ITEM 5.02 DEPARTURE OF DIRECTORS OR CERTAIN OFFICERS; ELECTION OF DIRECTORS; APPOINTMENT OF CERTAIN OFFICERS; COMPENSATORY ARRANGEMENTS OF CERTAIN OFFICERS.
On January 16, 2026, Charter Communications, Inc. ("Charter") entered into an employment agreement (the "Agreement") with Adam Ray, Charter's Executive Vice President, Chief Commercial Officer.
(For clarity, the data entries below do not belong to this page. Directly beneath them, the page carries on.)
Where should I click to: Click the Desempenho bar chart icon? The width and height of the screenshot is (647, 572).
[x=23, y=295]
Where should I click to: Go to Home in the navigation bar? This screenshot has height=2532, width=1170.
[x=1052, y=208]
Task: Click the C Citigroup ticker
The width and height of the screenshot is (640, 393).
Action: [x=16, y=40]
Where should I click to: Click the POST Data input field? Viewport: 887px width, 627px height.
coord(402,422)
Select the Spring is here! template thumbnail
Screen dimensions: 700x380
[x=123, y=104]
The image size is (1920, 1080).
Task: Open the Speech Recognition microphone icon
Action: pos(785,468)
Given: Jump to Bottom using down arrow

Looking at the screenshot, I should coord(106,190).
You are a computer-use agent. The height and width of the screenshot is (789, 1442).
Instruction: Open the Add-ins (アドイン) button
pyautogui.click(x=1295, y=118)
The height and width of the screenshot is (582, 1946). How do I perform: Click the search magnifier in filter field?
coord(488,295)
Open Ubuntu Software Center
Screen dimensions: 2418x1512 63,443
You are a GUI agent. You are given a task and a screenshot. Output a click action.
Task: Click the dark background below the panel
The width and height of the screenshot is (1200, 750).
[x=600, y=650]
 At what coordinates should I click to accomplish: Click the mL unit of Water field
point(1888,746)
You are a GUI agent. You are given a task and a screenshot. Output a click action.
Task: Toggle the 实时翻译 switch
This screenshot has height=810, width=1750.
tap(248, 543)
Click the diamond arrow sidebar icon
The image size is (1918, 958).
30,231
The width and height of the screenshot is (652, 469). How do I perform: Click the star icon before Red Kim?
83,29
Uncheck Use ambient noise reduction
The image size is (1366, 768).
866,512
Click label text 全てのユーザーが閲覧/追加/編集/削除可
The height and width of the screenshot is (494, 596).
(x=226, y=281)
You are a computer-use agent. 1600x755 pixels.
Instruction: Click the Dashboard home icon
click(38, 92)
The Agreement, which is effective as of January 19, 2026, has a term ending January 19, 2028 (or upon an earlier termination of employment) and provides that Mr. Ray will continue to serve as Executive Vice President, Chief Commercial Officer. The Agreement provides that Mr. Ray will receive an annual base salary of at least $750,000 and a target annual cash bonus opportunity of 160% of his annual base salary. Commencing in 2027 and during the term, Mr. Ray will be granted equity awards with a grant date fair value of at least $4,250,000, with such awards granted in a mix of options and restricted stock units. Pursuant to the Agreement, on January 20, 2026, Mr. Ray was granted a top up award with a grant date fair value of $500,000, consisting of a mix of options and restricted stock units, which award shall cliff vest on the third anniversary of the grant date, subject to his continued employment with Charter through such date. Mr. Ray will also continue to participate in Charter's employee benefit plans and receive perquisites as generally provided to other senior executives of Charter. In addition, consistent with Mr. Ray's prior employment agreement, Charter will continue to reimburse Mr. Ray for all reasonable and necessary expenses incurred in connection with the performance of his duties.
If the employment of Mr. Ray is terminated involuntarily by Charter without cause or by him for good reason, he would be entitled to (a) a cash severance payment equal to the product of 2.0 multiplied by the sum of his annual base salary and target annual bonus opportunity for the year in which the termination occurs, (b) a cash payment equal to the cost of COBRA coverage for 24 months following termination, and (c) up to 12 months of executive-level outplacement services.
The termination benefits described above are subject to Mr. Ray's execution of a release of claims in favor of Charter and its affiliates. In addition, Mr. Ray has agreed to comply with covenants (a) concerning nondisclosure of confidential information, assignment of intellectual property and nondisparagement of Charter, (b) concerning noncompetition for two years following termination, and (c) concerning nonsolicitation of customers and employees of Charter for one year following termination.
The foregoing summary of the Agreement does not purport to be complete and is qualified in its entirety by reference to the full text thereof, which is filed herewith as Exhibit 10.1 and incorporated by reference herein in its entirety.